Extensions Involved in the AI Chat Data Collection
Urban VPN Proxy was the main extension involved in the breach. Researchers also identified similar behavior in other extensions from the same publisher. These included 1ClickVPN Proxy, Urban Browser Guard, and Urban Ad Blocker.
Together, these extensions reached more than eight million users across Chrome and Edge platforms. Most of them carried featured labels, which increased user trust.
The collected AI chat data was transmitted to servers operated by the publisher or its analytics and advertising partners. This information could be used to build detailed user behavior profiles or large data sets.
What Data Was Collected
Unlike typical browsing analytics, the extension was designed to capture complete AI conversations. The data collected included user prompts, AI generated responses, session identifiers, timestamps, chat metadata, and information about the AI model used.
Even metadata alone can reveal patterns about personal habits, work activities, and interests. Combined with full chat content, the privacy impact becomes extremely serious
How Chrome Extensions Can Intercept Data
Chrome extensions operate with different permission levels. When users approve access to website content or network requests, extensions can see and modify page data.
Some common data interception methods include injecting scripts into web pages to monitor input, intercepting network traffic by overriding browser request functions, and running content scripts that read what users type.
When permissions are misused or hidden code is added, extensions can quietly collect data from secure websites without the user realizing it.
How to Check If an Extension Is Watching Your AI Chats
If you are concerned about extension based spying, there are several steps you can take.
Review extension permissions and be cautious of any tool that can read and change data on all websites. Check recent updates and compare them with the extension’s public description. Research the developer and read their privacy policy carefully. Look for reports from trusted cybersecurity sources about malicious or risky extensions.
If something feels suspicious, remove the extension immediately and restart your browser to cut off access.
How to Protect Your AI Conversations
Keeping AI chats private requires both awareness and good habits. Use only extensions from developers who clearly state they do not collect or store user data. Limit permissions whenever possible and avoid granting access to all websites.
Consider using privacy focused tools that operate locally in your browser and do not send prompts or responses to external servers.
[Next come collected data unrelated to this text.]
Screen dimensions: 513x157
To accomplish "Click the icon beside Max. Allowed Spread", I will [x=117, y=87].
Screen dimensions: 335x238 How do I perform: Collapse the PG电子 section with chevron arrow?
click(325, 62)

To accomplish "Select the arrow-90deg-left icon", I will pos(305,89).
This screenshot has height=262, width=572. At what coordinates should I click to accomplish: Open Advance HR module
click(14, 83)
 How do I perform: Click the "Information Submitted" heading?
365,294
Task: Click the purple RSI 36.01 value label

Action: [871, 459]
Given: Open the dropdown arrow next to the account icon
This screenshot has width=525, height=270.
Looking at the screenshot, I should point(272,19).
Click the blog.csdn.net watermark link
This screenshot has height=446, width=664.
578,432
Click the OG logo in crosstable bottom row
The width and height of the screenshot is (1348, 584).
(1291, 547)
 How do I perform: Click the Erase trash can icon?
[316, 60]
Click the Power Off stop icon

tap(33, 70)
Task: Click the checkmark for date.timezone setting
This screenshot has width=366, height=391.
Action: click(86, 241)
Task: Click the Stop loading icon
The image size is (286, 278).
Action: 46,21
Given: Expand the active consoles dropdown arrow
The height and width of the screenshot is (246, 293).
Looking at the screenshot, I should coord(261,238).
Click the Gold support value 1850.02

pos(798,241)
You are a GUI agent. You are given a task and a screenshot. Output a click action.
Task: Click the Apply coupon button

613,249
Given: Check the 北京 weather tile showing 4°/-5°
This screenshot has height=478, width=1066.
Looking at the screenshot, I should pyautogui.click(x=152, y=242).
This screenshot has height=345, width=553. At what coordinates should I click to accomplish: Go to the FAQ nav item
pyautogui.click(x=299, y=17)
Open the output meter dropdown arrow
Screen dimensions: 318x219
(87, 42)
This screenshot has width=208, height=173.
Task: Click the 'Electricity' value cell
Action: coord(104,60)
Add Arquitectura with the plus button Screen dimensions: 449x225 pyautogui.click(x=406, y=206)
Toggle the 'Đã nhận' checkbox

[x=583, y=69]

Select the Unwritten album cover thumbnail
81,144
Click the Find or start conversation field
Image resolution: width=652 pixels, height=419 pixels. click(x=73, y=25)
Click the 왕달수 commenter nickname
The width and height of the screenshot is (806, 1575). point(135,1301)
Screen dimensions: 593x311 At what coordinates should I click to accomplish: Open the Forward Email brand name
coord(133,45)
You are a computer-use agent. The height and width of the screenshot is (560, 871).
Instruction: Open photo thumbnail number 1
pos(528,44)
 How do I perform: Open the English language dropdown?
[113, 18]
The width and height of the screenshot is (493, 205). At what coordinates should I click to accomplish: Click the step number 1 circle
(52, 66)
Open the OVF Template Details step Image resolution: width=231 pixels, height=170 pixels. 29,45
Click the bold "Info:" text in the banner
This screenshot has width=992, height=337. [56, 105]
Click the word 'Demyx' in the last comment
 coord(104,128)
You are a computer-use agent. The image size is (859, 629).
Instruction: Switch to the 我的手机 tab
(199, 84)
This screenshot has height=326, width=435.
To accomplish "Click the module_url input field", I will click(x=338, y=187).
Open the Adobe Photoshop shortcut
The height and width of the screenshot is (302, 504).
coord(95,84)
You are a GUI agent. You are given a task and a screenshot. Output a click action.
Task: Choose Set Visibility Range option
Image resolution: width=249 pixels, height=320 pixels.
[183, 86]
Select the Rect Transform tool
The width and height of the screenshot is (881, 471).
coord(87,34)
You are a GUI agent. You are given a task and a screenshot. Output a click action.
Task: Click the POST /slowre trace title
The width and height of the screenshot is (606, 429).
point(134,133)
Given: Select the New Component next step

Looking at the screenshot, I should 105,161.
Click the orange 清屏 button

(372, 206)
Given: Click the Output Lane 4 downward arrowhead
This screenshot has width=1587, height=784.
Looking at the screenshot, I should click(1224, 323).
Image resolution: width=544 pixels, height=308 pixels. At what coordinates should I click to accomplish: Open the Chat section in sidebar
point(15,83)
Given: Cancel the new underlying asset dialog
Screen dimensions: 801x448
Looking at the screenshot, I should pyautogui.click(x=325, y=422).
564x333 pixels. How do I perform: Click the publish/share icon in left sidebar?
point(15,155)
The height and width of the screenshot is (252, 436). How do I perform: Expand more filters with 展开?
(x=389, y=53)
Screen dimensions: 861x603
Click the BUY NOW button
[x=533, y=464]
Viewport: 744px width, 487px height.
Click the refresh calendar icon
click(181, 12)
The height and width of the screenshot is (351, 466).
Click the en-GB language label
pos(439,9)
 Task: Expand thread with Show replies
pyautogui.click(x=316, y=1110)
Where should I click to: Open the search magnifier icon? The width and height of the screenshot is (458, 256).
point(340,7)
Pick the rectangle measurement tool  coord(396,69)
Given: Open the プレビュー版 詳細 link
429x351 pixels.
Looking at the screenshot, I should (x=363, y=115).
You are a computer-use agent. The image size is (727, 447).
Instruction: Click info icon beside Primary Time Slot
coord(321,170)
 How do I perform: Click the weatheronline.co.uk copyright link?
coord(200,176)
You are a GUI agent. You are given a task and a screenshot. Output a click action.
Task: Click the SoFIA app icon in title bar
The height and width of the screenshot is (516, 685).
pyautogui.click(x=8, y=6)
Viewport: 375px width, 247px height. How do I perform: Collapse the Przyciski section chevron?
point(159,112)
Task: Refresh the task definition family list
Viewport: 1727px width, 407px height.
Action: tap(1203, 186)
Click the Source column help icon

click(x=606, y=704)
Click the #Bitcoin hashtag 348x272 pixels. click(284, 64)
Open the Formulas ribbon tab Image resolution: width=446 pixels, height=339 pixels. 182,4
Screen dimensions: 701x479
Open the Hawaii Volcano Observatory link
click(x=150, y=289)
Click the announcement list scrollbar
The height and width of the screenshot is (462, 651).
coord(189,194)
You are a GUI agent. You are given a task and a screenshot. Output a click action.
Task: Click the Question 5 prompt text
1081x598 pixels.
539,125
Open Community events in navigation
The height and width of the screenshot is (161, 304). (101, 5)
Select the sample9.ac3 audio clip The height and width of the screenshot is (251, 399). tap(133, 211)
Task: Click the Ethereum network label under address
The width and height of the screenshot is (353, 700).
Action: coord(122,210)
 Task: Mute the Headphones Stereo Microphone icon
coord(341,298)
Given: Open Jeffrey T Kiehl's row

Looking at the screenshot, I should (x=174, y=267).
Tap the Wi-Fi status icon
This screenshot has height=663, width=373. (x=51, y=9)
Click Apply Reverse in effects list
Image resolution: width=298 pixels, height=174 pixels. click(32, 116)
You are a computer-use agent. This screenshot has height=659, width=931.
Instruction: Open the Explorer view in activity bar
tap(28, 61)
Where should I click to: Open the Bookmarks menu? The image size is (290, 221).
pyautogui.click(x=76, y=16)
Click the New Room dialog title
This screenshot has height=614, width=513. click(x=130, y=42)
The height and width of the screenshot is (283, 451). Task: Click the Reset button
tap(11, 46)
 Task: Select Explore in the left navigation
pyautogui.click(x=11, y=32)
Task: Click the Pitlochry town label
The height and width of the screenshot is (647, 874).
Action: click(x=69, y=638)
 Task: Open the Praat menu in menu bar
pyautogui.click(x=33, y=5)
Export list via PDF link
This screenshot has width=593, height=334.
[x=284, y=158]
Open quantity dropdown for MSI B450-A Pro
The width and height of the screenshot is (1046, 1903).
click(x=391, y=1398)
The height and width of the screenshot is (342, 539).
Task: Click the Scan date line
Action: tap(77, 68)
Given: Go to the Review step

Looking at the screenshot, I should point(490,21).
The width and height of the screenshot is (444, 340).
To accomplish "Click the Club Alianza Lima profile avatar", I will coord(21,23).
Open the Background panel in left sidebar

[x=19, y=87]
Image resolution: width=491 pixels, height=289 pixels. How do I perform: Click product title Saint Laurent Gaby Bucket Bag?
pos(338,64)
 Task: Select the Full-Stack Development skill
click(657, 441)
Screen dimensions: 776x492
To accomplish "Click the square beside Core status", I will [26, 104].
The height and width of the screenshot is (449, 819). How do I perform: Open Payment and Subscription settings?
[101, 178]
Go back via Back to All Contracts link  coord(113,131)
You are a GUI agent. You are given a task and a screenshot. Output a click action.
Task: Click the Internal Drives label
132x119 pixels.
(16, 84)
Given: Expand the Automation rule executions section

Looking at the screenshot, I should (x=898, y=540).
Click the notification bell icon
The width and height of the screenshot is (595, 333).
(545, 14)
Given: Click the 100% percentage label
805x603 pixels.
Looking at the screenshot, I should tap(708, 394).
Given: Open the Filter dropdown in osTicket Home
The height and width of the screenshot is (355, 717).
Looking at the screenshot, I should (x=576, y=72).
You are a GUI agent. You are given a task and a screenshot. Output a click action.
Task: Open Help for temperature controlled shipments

Regularly review your installed extensions and remove anything you no longer use.
Staying proactive greatly reduces the risk of unexpected AI chat privacy breaches.
Common Questions About AI Chat Privacy
Chrome extensions can access AI chats if they have permission to read website content. Some extensions are capable of sending that data outside the browser. This was confirmed in the Urban VPN incident.
Extensions can intercept web traffic by monitoring network requests or injecting code into pages. This allows them to copy data before it reaches its destination.
ChatGPT itself uses secure connections, but third party extensions can weaken that privacy. Reducing or removing unnecessary extensions lowers the risk significantly.
The most dangerous permissions are those that allow extensions to read and change data on all websites, especially pages linked to AI services.
Final Thoughts
This AI chat privacy breach shows that high ratings and trusted badges do not guarantee safety. Millions of conversations were exposed because users trusted an extension with broad permissions.
Take time to review your browser setup, remove extensions you do not fully trust, and choose tools that prioritize transparency and privacy. AI conversations often contain personal and sensitive information, and they deserve strong protection.
Take action today by auditing your extensions and keeping only those that respect your privacy. Your AI chats should remain yours alone.